Han Leng, Zhao Zhongming
Virginia Institute for Psychiatric and Behavioral Genetics, Virginia Commonwealth University, Richmond, VA 23298, USA.
BMC Bioinformatics. 2009 Feb 20;10:65. doi: 10.1186/1471-2105-10-65.
CpG islands (CGIs), clusters of CpG dinucleotides in GC-rich regions, are often located in the 5' end of genes and considered gene markers. Hackenberg et al. (2006) recently developed a new algorithm, CpGcluster, which uses a completely different mathematical approach from previous traditional algorithms. Their evaluation suggests that CpGcluster provides a much more efficient approach to detecting functional clusters or islands of CpGs.
We systematically compared CpGcluster with the traditional algorithm by Takai and Jones (2002). Our comparisons of (1) the number of islands versus the number of genes in a genome, (2) the distribution of islands in different genomic regions, (3) island length, (4) the distance between two neighboring islands, and (5) methylation status suggest that Takai and Jones' algorithm is overall more appropriate for identifying promoter-associated islands of CpGs in vertebrate genomes.
The generation of genome sequence and DNA methylation data is expected to accelerate greatly. The information in this study is important for its extensive utility in gene feature analysis and epigenomics including gene prediction and methylation chip design in different genomes.

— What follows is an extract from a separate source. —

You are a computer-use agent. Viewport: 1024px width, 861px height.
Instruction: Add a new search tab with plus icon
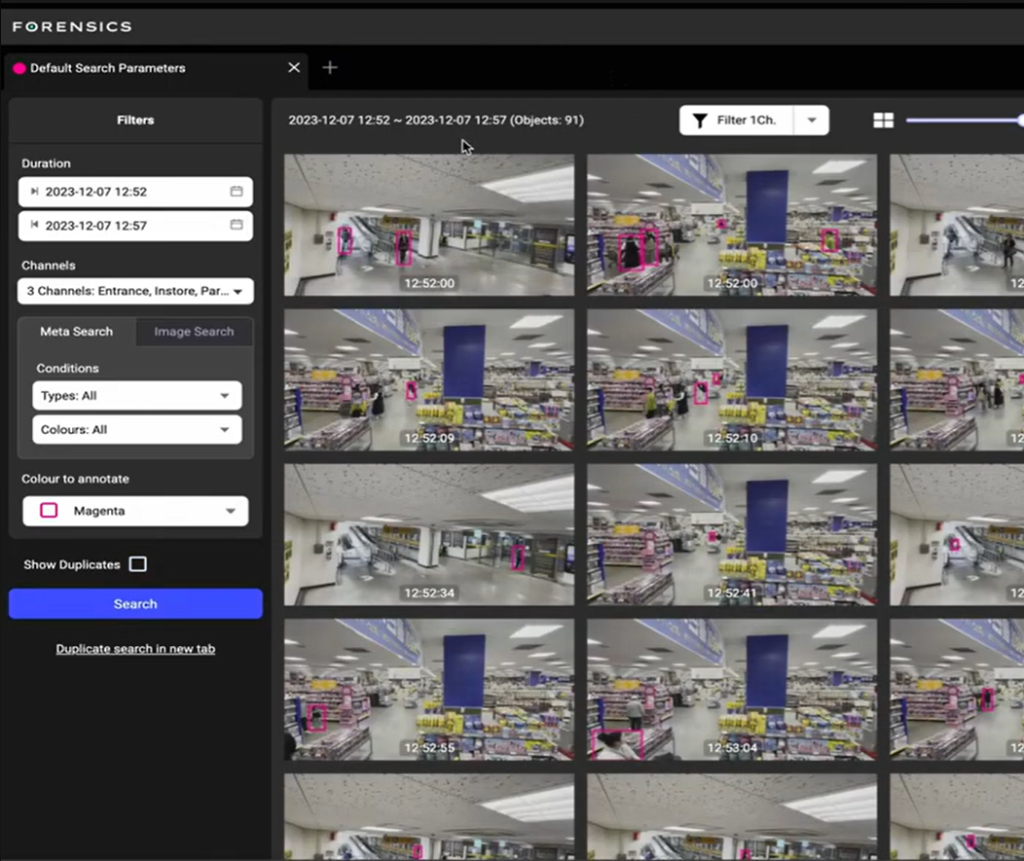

CpG岛(CGIs)是富含GC区域中的CpG二核苷酸簇,通常位于基因的5'端,被视为基因标记。哈肯贝格等人(2006年)最近开发了一种新算法CpGcluster,它采用了与以往传统算法完全不同的数学方法。他们的评估表明,CpGcluster为检测CpG的功能簇或岛提供了一种更为有效的方法。
我们将CpGcluster与高井和琼斯(2002年)的传统算法进行了系统比较。我们对(1)基因组中岛的数量与基因数量、(2)岛在不同基因组区域的分布、(3)岛的长度、(4)两个相邻岛之间的距离以及(5)甲基化状态的比较表明,高井和琼斯的算法总体上更适合于识别脊椎动物基因组中与启动子相关的CpG岛。
预计基因组序列和DNA甲基化数据的生成将大大加速。本研究中的信息对于其在基因特征分析和表观基因组学中的广泛应用非常重要,包括不同基因组中的基因预测和甲基化芯片设计。